## Extracted information
________________________________________

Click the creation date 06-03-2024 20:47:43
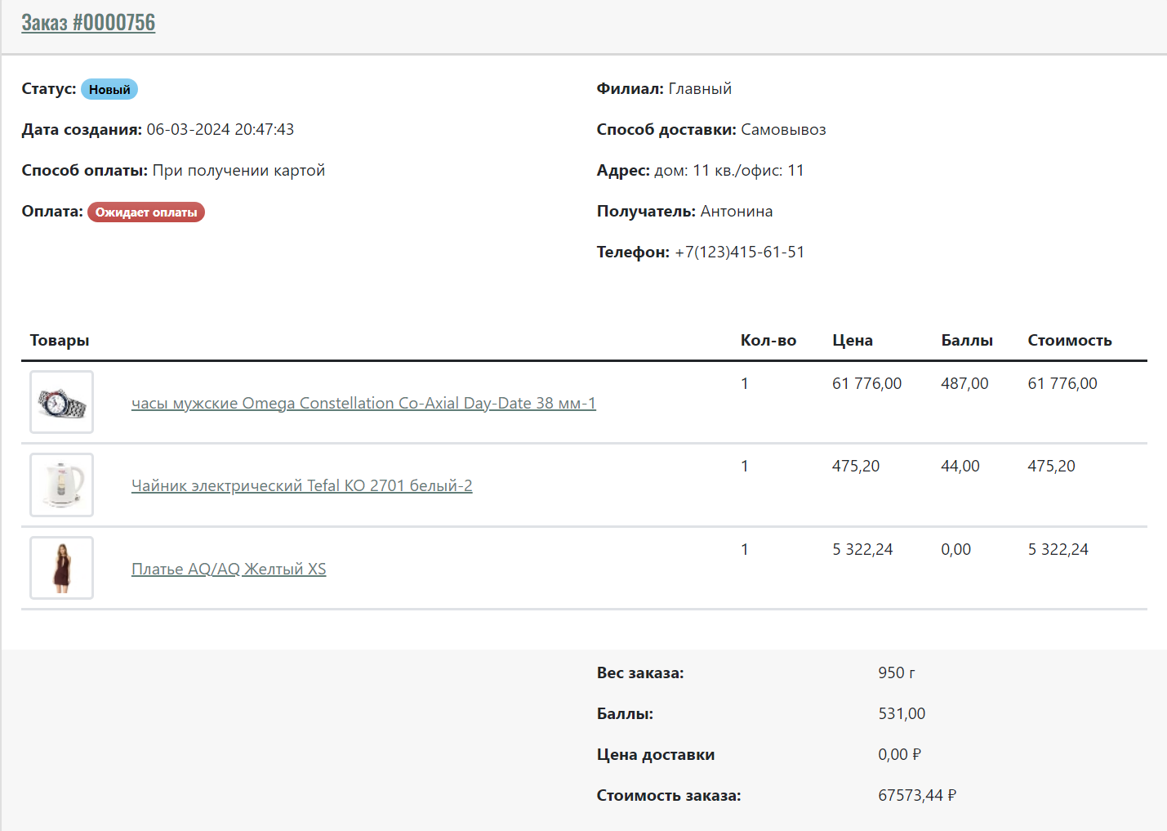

________________________________________

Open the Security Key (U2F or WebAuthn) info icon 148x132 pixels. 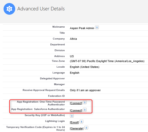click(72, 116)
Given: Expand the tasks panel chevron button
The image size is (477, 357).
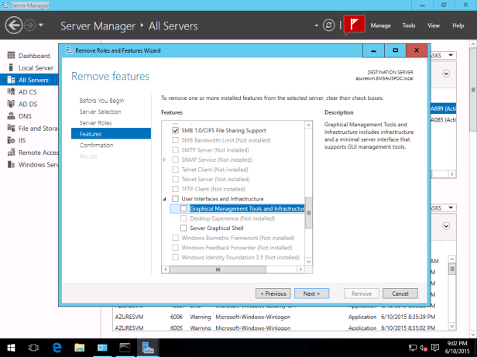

________________________________________

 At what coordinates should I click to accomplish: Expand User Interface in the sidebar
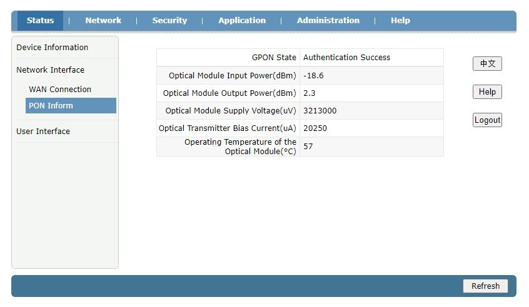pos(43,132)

________________________________________

## What is being asked
Return exactly the lines above from the line that has "Given: Expand the tasks panel chevron button" through the line that has "The image size is (477, 357).", inclusive, and nothing else.

## Written solution
Given: Expand the tasks panel chevron button
The image size is (477, 357).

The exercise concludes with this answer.